Updated on Jan 07, 2020

The basic idea of probabilistic programming with PyMC3 is to specify models using code and then solve them in an automatic way. Probabilistic programming offers an effective way to build and solve complex models and allows us to focus more on model design, evaluation, and interpretation, and less on mathematical or computational details.

This post is taken from the book Bayesian Analysis with Python by Packt Publishing written by author Osvaldo Martin. This book discusses PyMC3, a very flexible Python library for probabilistic programming, as well as ArviZ, a new Python library that will help us interpret the results of probabilistic models.

Probabilistic programming #

Bayesian statistics is conceptually very simple; we have the knowns and the unknowns; we use Bayes' theorem to condition the latter on the former. If we are lucky, this process will reduce the uncertainty about the unknowns. Generally, we refer to the knowns as data and treat it like a constant and the unknowns as parameters and treat them as probability distributions. In more formal terms, we assign probability distributions to unknown quantities. Then, we use Bayes' theorem to transform the prior probability distribution into a posterior distribution.

\begin{gather*} p(\theta) \end{gather*}

\begin{gather*} p(\theta | y) \end{gather*}

Although conceptually simple, fully probabilistic models often lead to analytically intractable expressions. For many years, this was a real problem and was probably one of the main issues that hindered the wide adoption of Bayesian methods.

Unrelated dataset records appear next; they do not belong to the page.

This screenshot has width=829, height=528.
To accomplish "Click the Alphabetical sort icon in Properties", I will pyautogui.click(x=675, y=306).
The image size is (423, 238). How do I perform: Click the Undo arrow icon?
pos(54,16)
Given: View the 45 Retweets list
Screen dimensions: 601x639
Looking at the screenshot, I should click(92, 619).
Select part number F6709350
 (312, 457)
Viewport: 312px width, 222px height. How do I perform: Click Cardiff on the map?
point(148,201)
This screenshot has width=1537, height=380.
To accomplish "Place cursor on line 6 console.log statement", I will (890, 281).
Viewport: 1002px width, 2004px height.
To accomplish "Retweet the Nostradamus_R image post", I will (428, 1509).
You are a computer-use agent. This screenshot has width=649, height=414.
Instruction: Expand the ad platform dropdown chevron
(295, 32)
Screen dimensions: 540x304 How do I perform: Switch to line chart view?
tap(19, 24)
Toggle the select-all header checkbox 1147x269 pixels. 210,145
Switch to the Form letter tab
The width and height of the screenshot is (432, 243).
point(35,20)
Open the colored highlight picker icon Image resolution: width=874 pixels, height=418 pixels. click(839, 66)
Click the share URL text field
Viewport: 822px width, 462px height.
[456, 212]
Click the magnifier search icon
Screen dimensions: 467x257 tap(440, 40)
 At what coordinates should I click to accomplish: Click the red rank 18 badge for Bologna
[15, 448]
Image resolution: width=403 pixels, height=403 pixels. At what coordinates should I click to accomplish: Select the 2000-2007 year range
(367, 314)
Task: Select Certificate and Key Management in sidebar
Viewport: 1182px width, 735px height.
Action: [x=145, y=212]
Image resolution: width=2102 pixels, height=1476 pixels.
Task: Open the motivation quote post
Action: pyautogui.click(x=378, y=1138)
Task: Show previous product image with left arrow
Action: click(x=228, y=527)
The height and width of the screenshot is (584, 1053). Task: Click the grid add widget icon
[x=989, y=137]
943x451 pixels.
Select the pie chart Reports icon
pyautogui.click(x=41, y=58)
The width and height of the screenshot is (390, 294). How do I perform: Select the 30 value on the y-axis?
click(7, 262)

The arrival of the computational era and the development of numerical methods that, at least in principle, can be used to solve any inference problem, has dramatically transformed the Bayesian data analysis practice. The possibility of automating the inference process has led to the development of probabilistic programming languages (PPL), which allows for a clear separation between model creation and inference.

PyMC3 primer #

PyMC3 is a Python library for probabilistic programming. The last version at the moment of writing is 3.6. PyMC3 provides a very simple and intuitive syntax that is easy to read and that is close to the syntax used in the statistical literature to describe probabilistic models. PyMC3's base code is written using Python, and the computationally demanding parts are written using NumPy and Theano.

Theano is a Python library that was originally developed for deep learning and allows us to define, optimize, and evaluate mathematical expressions involving multidimensional arrays efficiently. The main reason PyMC3 uses Theano is because some of the sampling methods, such as NUTS, need gradients to be computed, and Theano knows how to compute gradients using what is known as automatic differentiation.

Flipping coins the PyMC3 way #

Since we are generating the data, we know the true value of \(\theta\), called theta_real, in the following code. Of course, for a real dataset, we will not have this knowledge:

np.random.seed(123)
trials = 4
theta_real = 0.35 # unknown value in a real experiment
data = stats.bernoulli.rvs(p=theta_real, size=trials)

Model specification #

Now that we have the data, we need to specify the model. Remember that this is done by specifying the likelihood and the prior using probability distributions. For the likelihood, we will use the binomial distribution with \(n==1\) and \(p==\theta\) , and for the prior, a beta distribution with the parameters \(\alpha==\beta==1\).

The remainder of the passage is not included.